AccueilInternationalEn Chine, peine de mort avec sursis contre l’écrivain australien Yang Jun

En Chine, peine de mort avec sursis contre l’écrivain australien Yang Jun

Un policier chinois monte la garde devant l’ambassade d’Australie à Pékin, le 5 février 2024.
PEDRO PARDO / AFP

Alors que les relations entre Pékin et Canberra semblaient s’être apaisées en 2023, la peine avec sursis prononcée contre Yang Jun annonce un nouveau coup de froid.

La décision a été reçue comme un coup de massue en Australie : l’un de ses ressortissants, l’écrivain Yang Jun, a été condamné à mort avec sursis par un tribunal chinois, a annoncé Canberra lundi. Pékin l’accuse d’espionnage, une attaque qu’il conteste. Les relations sino-australiennes étaient pourtant placées sous le signe de la détente depuis fin 2023, après plusieurs années de crispation.

La Chine a confirmé quelques heures plus tard l’information, lors d’un point de presse d’un porte-parole du ministère des Affaires étrangères. Ce type de condamnation est généralement converti en emprisonnement à perpétuité après deux ans sous les verrous, sous réserve de bonne conduite. Les avocats de l’écrivain ont jusqu’au 15 février pour faire appel.

« Persécution politique »

Yang Jun, aussi appelé Yang Hengjun, est un écrivain d’origine chinoise de 58 ans qui a obtenu la nationalité australienne en 2002. Parti vivre aux États-Unis avec sa famille, il a été arrêté en 2019 lors d’un passage en Chine pour atteinte à la « sécurité nationale ». Il a été traduit devant les tribunaux chinois deux ans plus tard, en mai 2021, pour un procès à huis clos, à l’issue duquel aucun jugement n’a été rendu public.

Des soutiens de l’écrivain ont dénoncé une « persécution politique ». Avant de devenir australien, Yang Jun était un diplomate chinois, réputé pour ses vues en faveur d’une démocratisation de son pays. «Il est puni par le gouvernement chinois pour ses critiques des violations des droits de l’homme en Chine et son plaidoyer en faveur de valeurs universelles telles que les droits de l’homme, la démocratie et l’état de droit», a affirmé à la BBC un de ses amis, le professeur Feng Chongyi de l’Université de Technologie de Sydney. Auteur de romans d’espionnage, Yang Jun écrivait aussi dans son blog en langue chinoise sur les affaires intérieures de la Chine, mais sans critiquer directement le gouvernement.

Réveil des tensions

En toile de fond, se joue surtout un nouvel affrontement diplomatique entre Pékin et Canberra. Depuis le milieu des années 2010, les relations sino-australiennes sont en dent de scie. Les deux capitales s’accusent régulièrement de violations des droits humains ou de menaces contre leur sécurité intérieure.

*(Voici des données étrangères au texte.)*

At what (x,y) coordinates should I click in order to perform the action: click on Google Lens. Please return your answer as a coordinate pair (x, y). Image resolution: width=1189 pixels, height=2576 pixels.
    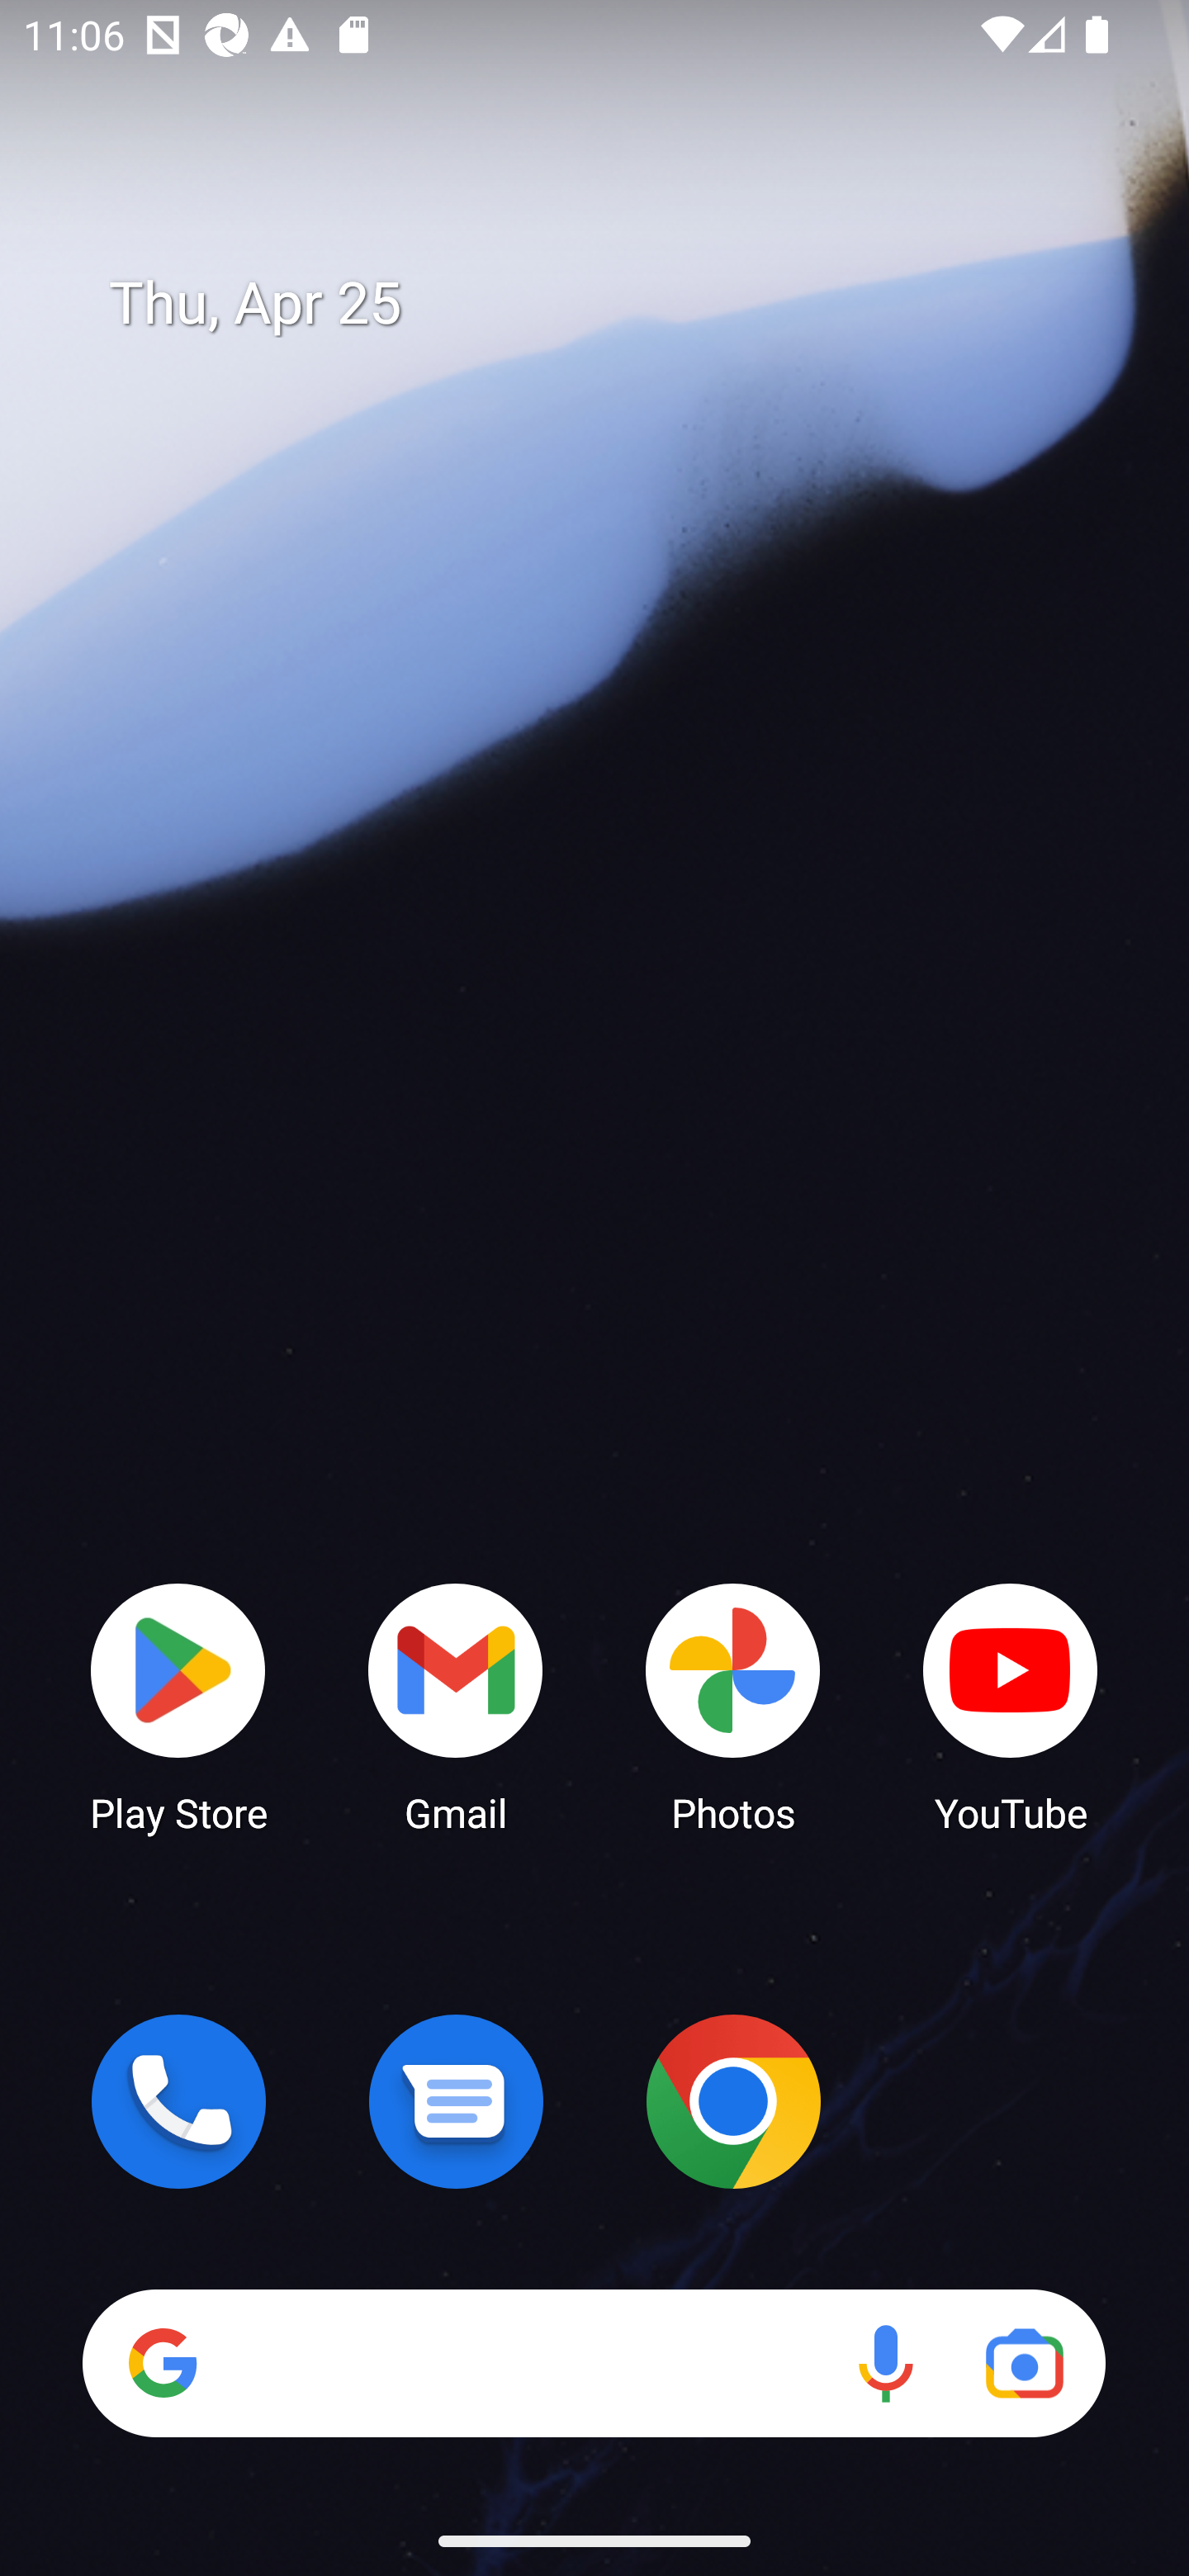
    Looking at the image, I should click on (1024, 2363).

Concernant le commerce, les deux pays alternent entre échanges privilégiés et coups bas. En 2020, près de la moitié des exportations australiennes partaient vers la Chine. Mais après la demande, par l’Australie, d’une enquête internationale sur l’origine du Covid-19, détecté pour la première fois en Chine, les rapports se sont tendus. Fin 2020, le gouvernement chinois a annoncé des sanctions sur plusieurs produits australiens.

L’année 2023 a laissé entrevoir un apaisement. En novembre, pour la première fois en sept ans, un premier Ministre australien, Anthony Albanese, s’est rendu en Chine. Un mois plus tôt, la journaliste australienne Cheng Lei avait été relâchée d’une prison pékinoise. Elle était emprisonnée depuis trois ans, elle aussi, pour atteinte à la « sécurité nationale ». Sa libération avait entraîné un regain d’optimisme pour la sentence à venir de son compatriote.

L’annonce de la condamnation de Yang Jun a été «très difficile à entendre», a déclaré la journaliste. «J’espère qu’il aura bientôt des visites familiales et qu’il recevra toute l’aide possible du gouvernement australien.»

Lors d’une conférence de presse lundi après-midi, la ministre australienne des Affaires étrangères, Penny Wong, a indiqué que «le gouvernement australien était effaré par cette décision» et qu’il répondra «dans les termes les plus forts». Elle a également annoncé la convocation de l’ambassadeur de Chine en Australie pour une explication.